Lord, I’m sitting down with you for a few minutes here this morning.  Help me to feel what we can be together today.  Amen.

Friday, September 21, 2012

Guard the Treasure!

Guard the good treasure entrusted to you, with the help of the Holy Spirit living in us. 2 Timothy 1:14
When I first read this verse my first reaction was,”Well what treasure do I possibly have?”  So I suddenly was caught and swept away to places of deep thought ruminating on what treasure I have.  More, what GOOD treasure do I have? Then, presuming I have some, in what ways am I entrusted with it?  And, as a steward of that trust, am I caring for it properly?  Finally, in what ways can I rely on the Holy Spirit to help me more?  What a lot of ponderings from a 17 word verse!

What good treasure do we have that the Holy Spirit has helped us acquire?  A lot of our material possessions count, but they are superficial.  They are like the hermit crab's shell.  Possessions surround us and in some ways protect us - food, shelter, clothing, (big screen TV's?)... the list is lengthy.  A far more profound treasure exists.  We possess our being in Christ.  Before the world was made, while we were yet just a clump of cells en utero, God knew us.  God knew us and loved us.  Loved us so much that God would not allow the sacred treasure within you to be eternally lost.  You in your being-ness are the good treasure.  So guard that treasure!  How?

Guard the treasure by not allowing the negative toxic people and events of life to stain the positive affirmation God has indelibly stamped on your soul through Jesus Christ's sacrifice for you.  Do not allow the treasure to be tarnished or for yourself to be dragged into bitterness, defeat, and destructive thinking and behaviors.  Remember the treasure within you that God purposely refined and molded into you and be grateful.  Remember the treasure!

Prayer:
Separate me, O Lord, from all that pulls down my sense of spirit and holy purpose.  Help me, Holy Spirit, to guard the infinite gift of eternal hope you crafted into me from my birth.  Through Christ, and in Christ, and by Christ.  Amen.

        

Monday, September 10, 2012

Gratitude in Everything

Be earnest and unwearied in prayer, being on the alert in it and in your giving of thanks.   --Colossians 4:2 (1912 Weymouth NT)
I have been getting spoken to a lot the past week or so.  Have you had the experience of coming across a concept or thought and you at first just acknowledge it a little bit. Then, it seems like everywhere you turn that same thought or concept is presenting itself to you in all kinds of ways?  From the sides of buses and billboards to internet folk-isms to books and magazines you pick up it becomes like the idea is stalking you.  Perhaps it is?  Perhaps that is God answering a prayer in God's wonderfully backhanded kind of way?

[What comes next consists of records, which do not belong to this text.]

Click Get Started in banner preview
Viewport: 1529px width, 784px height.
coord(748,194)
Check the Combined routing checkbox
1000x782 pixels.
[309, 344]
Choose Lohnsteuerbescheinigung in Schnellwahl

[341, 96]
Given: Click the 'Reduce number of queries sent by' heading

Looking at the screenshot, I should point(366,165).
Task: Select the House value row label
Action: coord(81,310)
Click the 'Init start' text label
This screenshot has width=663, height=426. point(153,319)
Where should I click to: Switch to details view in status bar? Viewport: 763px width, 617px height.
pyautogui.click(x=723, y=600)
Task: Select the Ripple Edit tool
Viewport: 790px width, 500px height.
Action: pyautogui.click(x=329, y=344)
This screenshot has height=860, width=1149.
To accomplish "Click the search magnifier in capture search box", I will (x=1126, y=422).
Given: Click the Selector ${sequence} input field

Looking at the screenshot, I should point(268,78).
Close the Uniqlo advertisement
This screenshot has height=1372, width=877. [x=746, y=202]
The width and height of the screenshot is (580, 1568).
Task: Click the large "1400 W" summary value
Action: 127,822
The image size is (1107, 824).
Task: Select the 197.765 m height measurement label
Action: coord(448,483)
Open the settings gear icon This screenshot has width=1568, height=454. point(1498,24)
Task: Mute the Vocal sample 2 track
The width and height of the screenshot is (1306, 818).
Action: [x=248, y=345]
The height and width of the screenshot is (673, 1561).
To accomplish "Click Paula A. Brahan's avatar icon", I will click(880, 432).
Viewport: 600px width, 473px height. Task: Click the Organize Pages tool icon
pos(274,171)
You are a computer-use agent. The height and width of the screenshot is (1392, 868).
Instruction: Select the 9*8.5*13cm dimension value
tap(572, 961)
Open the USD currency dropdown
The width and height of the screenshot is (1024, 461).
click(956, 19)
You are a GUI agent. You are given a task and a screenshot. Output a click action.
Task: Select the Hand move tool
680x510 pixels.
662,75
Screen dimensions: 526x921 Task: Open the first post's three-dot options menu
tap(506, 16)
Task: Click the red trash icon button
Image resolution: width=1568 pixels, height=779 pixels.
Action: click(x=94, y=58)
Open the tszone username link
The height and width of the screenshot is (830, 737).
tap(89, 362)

I recently had to move and I've had a very difficult time making the transition.  I tend to like where I'm planted and the uprooting process makes me exceedingly grumpy and unhappy.  So I've been diligently telling God how unhappy all these changes make me.  A couple weeks ago I was channel surfing and came across a program about happiness.  No, not a Hollywood fiction, but a researched and documented scientific kind of program.  One of the assignments to try in that program was to find three things you're grateful for every day for 21 days.  So, I thought I should try that.  Since that decision the idea of having gratitude has been in my face relentlessly everywhere I go.  Like getting what you think is the rarest new car on the planet only to start seeing them at every stop sign, the necessity to be grateful has stalked me.

This morning along comes Paul saying, "Pray always and be vigilant in your giving thanks."  We all can fall victim to taking what we have for granted and finding ourselves on the treadmill of dissatisfaction if we don't have more and more.  Instead of praying ceaselessly for what we lack, perhaps praying by embracing everything God has already given will bring more satisfaction such that what we're lacking seems unnecessary?  I'd encourage you to try and see.  It does seem to work.

Prayer:
God of sea and sky - we thank you for water, food, and shelter; for bodies that work as they should and know that even without some of these that You are God and capable of embracing all our needs.  Give us this day our daily bread and let us be ever thankful.  Amen.